[MENTION=12731]CapnZapp[/MENTION] I think my biggest issue with your positions is that you appear to be contending two different and mutually exclusive ones.
On the one hand, you've repeatedly argued this is a problem with the game itself, regardless of class and feats. That the game itself has some fundamental assumptions which fall apart when anyone, regardless of class and feats, does too much damage at once. And that the edition AS A WHOLE is less challenging than any other edition, is too soft, that you cannot just beef up encounters but must wholesale replace encounters from scratch, and that it wrecks verisimilitude when one character (any character, with any feats) can suddenly do 25 points damage in a single "regular" hit, because this means you can't use damage thresholds and hardness in this edition.

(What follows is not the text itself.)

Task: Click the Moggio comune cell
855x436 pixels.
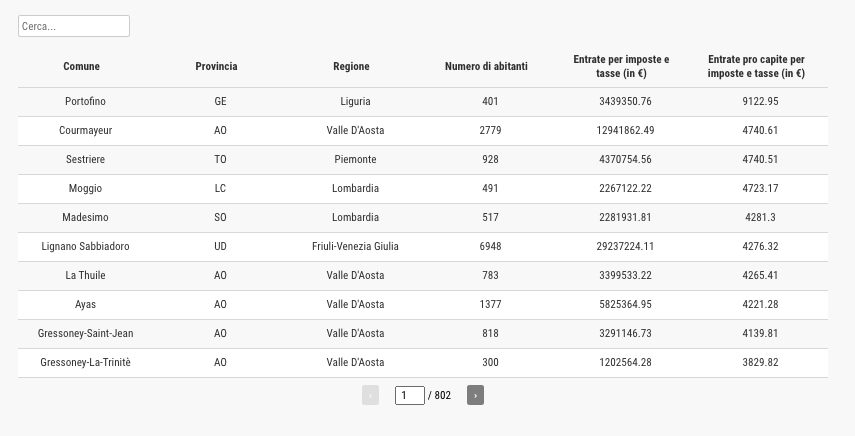Action: 86,188
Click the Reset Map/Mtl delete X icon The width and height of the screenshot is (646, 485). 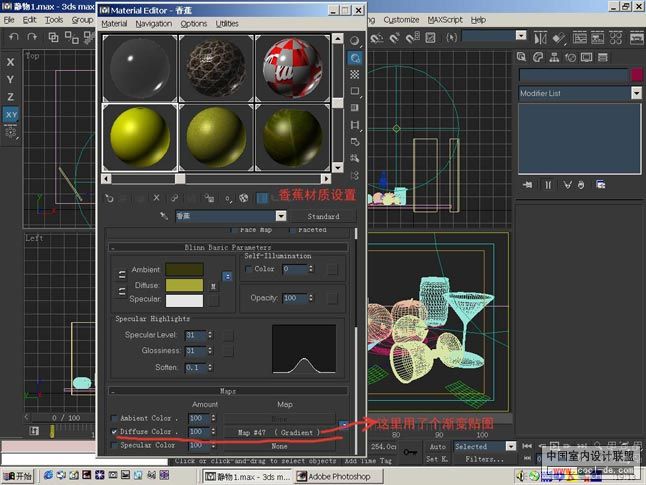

None of those arguments are necessarily about martial characters or the Great Weapon Master feat. They all apply equally to things like Warlocks agonizing blast, or the fact that a wizard can cast fireball twice every encounter for 6+ encounters a day, or any of a number of combinations I am sure we can come up with. The premise is that IF you can do X amount of damage (you specified 25 points in a single hit) THEN the game breaks, regardless of the class or feat being used to do this. And I think we all agree there is more than simply the GWM feat that fits this definition – lots of things can reach that damage threshold in this game on a regular basis for a single hit, and not just this feat, and you previously acknowledged that the game in general hands out far too generous bonuses for it's own good.
We take all those arguments as a critique of the fundamental assumptions of the game in general. We can call this ARGUMENT A (The game is "too soft" in general). And yes I can provide quotes from you to back up every thing I just said.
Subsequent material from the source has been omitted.